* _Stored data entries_
# # # # #

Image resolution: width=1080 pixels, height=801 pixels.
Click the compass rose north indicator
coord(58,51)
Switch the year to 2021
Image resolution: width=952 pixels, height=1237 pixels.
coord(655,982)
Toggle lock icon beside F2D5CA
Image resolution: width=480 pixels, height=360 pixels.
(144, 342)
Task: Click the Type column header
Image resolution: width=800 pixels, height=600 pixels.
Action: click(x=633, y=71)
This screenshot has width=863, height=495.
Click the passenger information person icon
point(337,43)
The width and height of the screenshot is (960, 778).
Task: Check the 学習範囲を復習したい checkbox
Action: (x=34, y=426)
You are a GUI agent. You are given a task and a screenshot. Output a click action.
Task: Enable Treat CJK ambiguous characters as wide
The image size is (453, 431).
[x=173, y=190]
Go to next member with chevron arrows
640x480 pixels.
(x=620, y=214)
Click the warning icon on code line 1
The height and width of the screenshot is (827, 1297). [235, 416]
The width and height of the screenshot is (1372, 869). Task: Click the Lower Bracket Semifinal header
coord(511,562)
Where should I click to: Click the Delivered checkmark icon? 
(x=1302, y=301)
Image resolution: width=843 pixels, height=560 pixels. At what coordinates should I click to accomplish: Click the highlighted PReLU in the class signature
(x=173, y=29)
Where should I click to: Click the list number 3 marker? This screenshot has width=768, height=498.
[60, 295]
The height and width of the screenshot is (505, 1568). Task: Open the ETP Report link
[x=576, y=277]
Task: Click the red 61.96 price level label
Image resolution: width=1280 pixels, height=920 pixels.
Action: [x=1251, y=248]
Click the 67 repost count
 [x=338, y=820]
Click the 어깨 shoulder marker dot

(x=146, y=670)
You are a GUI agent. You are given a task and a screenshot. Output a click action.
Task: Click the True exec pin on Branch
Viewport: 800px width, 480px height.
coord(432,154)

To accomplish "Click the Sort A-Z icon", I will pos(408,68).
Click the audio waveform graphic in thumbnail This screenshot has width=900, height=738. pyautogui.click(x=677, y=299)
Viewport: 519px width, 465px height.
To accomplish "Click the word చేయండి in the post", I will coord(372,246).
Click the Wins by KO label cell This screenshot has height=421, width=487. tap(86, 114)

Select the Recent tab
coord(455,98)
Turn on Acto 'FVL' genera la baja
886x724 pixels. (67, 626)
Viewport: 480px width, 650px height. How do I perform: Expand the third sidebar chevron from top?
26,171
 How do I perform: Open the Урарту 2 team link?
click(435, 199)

# # # # #

Print the data above exactly as it was provided.

* _Result of the exercise_
Image resolution: width=1080 pixels, height=801 pixels.
Click the compass rose north indicator
coord(58,51)
Switch the year to 2021
Image resolution: width=952 pixels, height=1237 pixels.
coord(655,982)
Toggle lock icon beside F2D5CA
Image resolution: width=480 pixels, height=360 pixels.
(144, 342)
Task: Click the Type column header
Image resolution: width=800 pixels, height=600 pixels.
Action: click(x=633, y=71)
This screenshot has width=863, height=495.
Click the passenger information person icon
point(337,43)
The width and height of the screenshot is (960, 778).
Task: Check the 学習範囲を復習したい checkbox
Action: (x=34, y=426)
You are a GUI agent. You are given a task and a screenshot. Output a click action.
Task: Enable Treat CJK ambiguous characters as wide
The image size is (453, 431).
[x=173, y=190]
Go to next member with chevron arrows
640x480 pixels.
(x=620, y=214)
Click the warning icon on code line 1
The height and width of the screenshot is (827, 1297). [235, 416]
The width and height of the screenshot is (1372, 869). Task: Click the Lower Bracket Semifinal header
coord(511,562)
Where should I click to: Click the Delivered checkmark icon? 
(x=1302, y=301)
Image resolution: width=843 pixels, height=560 pixels. At what coordinates should I click to accomplish: Click the highlighted PReLU in the class signature
(x=173, y=29)
Where should I click to: Click the list number 3 marker? This screenshot has width=768, height=498.
[60, 295]
The height and width of the screenshot is (505, 1568). Task: Open the ETP Report link
[x=576, y=277]
Task: Click the red 61.96 price level label
Image resolution: width=1280 pixels, height=920 pixels.
Action: [x=1251, y=248]
Click the 67 repost count
 [x=338, y=820]
Click the 어깨 shoulder marker dot

(x=146, y=670)
You are a GUI agent. You are given a task and a screenshot. Output a click action.
Task: Click the True exec pin on Branch
Viewport: 800px width, 480px height.
coord(432,154)

To accomplish "Click the Sort A-Z icon", I will pos(408,68).
Click the audio waveform graphic in thumbnail This screenshot has width=900, height=738. pyautogui.click(x=677, y=299)
Viewport: 519px width, 465px height.
To accomplish "Click the word చేయండి in the post", I will coord(372,246).
Click the Wins by KO label cell This screenshot has height=421, width=487. tap(86, 114)

Select the Recent tab
coord(455,98)
Turn on Acto 'FVL' genera la baja
886x724 pixels. (67, 626)
Viewport: 480px width, 650px height. How do I perform: Expand the third sidebar chevron from top?
26,171
 How do I perform: Open the Урарту 2 team link?
click(435, 199)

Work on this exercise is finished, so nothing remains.